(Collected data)

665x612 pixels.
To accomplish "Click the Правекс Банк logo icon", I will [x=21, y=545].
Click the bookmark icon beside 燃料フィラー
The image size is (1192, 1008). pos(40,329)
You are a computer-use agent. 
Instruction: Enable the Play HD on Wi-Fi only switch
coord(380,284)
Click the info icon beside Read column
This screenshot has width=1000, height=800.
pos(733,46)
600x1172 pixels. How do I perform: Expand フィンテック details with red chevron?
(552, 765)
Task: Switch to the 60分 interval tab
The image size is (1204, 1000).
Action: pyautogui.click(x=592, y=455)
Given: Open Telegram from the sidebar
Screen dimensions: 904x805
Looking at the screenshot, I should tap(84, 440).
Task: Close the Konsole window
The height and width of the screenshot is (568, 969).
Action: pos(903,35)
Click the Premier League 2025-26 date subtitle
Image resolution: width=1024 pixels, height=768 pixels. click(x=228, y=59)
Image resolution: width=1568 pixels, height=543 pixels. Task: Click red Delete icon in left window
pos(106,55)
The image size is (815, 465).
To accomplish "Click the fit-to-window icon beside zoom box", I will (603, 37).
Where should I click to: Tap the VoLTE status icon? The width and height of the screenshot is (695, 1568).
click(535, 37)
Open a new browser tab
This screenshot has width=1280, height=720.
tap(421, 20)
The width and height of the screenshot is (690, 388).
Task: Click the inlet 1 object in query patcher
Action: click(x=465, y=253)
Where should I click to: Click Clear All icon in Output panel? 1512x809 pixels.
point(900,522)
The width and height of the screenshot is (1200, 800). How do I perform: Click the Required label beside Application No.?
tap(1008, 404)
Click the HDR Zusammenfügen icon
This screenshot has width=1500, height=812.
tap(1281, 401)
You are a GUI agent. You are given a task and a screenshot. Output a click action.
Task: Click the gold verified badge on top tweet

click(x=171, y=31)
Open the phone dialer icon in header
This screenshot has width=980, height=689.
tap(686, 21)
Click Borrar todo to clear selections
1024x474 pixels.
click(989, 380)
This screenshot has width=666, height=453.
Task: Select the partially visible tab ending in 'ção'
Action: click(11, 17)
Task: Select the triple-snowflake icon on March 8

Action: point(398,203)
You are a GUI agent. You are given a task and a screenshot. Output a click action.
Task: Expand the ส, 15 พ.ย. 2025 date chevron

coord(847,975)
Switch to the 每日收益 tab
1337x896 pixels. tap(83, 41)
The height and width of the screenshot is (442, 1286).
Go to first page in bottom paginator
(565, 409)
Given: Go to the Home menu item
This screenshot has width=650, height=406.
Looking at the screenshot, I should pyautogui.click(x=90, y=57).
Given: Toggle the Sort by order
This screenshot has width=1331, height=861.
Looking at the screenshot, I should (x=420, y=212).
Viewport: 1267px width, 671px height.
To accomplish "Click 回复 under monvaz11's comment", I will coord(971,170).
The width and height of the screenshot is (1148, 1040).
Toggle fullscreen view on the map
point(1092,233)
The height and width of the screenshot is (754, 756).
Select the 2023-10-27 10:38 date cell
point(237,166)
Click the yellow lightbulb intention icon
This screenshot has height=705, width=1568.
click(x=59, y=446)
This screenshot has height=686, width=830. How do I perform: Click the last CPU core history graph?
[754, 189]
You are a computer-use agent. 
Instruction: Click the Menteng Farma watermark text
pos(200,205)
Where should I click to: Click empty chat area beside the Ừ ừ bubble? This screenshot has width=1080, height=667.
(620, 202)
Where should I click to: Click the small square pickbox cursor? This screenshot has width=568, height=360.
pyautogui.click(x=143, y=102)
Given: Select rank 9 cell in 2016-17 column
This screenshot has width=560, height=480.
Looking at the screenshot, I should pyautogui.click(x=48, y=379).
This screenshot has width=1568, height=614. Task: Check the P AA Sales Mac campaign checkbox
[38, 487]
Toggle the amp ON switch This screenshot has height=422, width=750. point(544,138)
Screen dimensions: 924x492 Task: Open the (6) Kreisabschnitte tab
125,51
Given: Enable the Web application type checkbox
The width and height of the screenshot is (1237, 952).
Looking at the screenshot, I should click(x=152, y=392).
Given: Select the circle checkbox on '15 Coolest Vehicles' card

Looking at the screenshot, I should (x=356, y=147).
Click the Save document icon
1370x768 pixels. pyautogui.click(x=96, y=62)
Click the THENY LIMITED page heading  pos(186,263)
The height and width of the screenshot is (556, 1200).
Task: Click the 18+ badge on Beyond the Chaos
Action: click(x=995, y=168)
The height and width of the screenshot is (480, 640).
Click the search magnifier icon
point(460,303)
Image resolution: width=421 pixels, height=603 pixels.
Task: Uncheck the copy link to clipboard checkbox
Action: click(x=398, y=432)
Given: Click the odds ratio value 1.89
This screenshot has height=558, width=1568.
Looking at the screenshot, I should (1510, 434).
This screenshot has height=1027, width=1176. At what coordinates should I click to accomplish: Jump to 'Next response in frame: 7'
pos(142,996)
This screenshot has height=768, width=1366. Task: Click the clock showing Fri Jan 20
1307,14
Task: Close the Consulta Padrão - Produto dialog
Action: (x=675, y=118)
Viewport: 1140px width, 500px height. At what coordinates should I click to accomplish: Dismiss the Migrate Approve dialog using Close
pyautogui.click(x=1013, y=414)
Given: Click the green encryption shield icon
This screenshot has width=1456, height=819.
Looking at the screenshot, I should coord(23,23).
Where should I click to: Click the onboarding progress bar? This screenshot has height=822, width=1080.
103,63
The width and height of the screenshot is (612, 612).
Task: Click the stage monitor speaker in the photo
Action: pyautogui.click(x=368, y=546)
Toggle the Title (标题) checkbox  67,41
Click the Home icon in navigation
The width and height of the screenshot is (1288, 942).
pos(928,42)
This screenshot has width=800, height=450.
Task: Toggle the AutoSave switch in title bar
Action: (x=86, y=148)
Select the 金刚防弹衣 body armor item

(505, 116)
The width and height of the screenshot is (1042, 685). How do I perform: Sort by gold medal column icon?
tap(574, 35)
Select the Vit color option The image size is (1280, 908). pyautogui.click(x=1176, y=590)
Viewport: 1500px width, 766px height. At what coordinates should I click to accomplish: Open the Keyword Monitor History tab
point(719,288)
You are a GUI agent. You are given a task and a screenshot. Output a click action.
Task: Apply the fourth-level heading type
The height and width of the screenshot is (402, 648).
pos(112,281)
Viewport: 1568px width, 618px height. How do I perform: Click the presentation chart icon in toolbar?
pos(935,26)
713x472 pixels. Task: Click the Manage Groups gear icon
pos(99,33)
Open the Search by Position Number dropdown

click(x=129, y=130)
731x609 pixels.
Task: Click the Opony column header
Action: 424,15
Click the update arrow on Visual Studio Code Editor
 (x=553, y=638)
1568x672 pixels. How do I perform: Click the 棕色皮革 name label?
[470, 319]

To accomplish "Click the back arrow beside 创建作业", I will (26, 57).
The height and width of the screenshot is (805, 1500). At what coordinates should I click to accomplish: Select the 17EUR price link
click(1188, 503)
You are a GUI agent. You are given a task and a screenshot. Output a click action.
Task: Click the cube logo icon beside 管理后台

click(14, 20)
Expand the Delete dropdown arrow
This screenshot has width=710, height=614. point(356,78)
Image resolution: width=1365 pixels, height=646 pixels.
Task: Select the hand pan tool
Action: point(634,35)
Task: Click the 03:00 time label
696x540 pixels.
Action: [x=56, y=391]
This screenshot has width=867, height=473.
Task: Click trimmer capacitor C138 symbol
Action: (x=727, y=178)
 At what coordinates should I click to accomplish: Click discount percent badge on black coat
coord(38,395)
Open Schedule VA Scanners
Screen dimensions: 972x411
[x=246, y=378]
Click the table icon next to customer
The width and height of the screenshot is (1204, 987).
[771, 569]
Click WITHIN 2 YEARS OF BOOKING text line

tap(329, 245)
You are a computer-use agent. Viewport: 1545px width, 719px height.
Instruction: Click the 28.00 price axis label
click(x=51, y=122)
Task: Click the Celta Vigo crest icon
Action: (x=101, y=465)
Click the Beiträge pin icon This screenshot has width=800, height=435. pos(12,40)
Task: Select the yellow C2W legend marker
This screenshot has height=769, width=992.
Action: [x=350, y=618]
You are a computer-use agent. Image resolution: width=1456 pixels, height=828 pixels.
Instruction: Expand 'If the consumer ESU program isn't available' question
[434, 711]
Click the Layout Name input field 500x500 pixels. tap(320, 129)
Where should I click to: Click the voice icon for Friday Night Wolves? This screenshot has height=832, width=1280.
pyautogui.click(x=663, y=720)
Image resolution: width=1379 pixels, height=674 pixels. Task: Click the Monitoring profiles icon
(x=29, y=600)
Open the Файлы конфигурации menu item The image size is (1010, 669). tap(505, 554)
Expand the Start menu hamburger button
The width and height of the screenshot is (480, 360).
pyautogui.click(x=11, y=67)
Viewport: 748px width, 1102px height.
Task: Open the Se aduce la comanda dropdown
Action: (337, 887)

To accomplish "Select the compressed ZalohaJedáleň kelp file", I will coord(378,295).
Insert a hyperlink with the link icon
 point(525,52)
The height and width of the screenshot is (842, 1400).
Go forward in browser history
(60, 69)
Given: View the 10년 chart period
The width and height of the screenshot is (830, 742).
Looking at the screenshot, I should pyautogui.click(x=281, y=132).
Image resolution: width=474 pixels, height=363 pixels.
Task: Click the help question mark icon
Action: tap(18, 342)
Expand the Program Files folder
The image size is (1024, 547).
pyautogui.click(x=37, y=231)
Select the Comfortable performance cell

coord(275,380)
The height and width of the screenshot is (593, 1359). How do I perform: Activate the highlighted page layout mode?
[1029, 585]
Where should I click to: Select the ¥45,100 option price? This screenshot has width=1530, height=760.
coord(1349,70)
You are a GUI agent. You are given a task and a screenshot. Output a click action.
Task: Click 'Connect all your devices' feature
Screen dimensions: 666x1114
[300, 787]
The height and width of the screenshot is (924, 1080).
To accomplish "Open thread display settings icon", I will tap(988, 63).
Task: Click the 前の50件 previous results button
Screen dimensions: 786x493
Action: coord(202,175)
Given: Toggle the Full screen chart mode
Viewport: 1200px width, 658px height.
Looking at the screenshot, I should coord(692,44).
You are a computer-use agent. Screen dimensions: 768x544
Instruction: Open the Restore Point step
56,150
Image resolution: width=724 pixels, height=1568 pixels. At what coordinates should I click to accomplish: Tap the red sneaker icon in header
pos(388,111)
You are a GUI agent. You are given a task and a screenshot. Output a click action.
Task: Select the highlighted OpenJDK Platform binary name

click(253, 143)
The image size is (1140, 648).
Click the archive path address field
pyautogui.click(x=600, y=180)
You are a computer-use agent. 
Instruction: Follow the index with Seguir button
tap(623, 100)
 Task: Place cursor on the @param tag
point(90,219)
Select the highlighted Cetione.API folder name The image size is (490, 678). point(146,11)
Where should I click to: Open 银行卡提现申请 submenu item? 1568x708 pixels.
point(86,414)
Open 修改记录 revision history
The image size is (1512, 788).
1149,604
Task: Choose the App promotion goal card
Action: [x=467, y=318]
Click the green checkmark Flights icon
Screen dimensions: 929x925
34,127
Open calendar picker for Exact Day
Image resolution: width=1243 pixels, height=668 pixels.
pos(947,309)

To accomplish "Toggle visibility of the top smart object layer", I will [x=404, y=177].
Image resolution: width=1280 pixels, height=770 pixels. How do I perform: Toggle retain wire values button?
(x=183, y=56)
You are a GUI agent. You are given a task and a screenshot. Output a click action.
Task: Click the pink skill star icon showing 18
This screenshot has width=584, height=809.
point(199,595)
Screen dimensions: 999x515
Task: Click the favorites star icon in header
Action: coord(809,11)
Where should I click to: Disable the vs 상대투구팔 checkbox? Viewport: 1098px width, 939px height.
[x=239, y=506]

REQUIRED ACTION:
Copy every line of the data that carries the word "Home".

SOLUTION TO THIS PROBLEM:
Given: Go to the Home menu item
Click the Home icon in navigation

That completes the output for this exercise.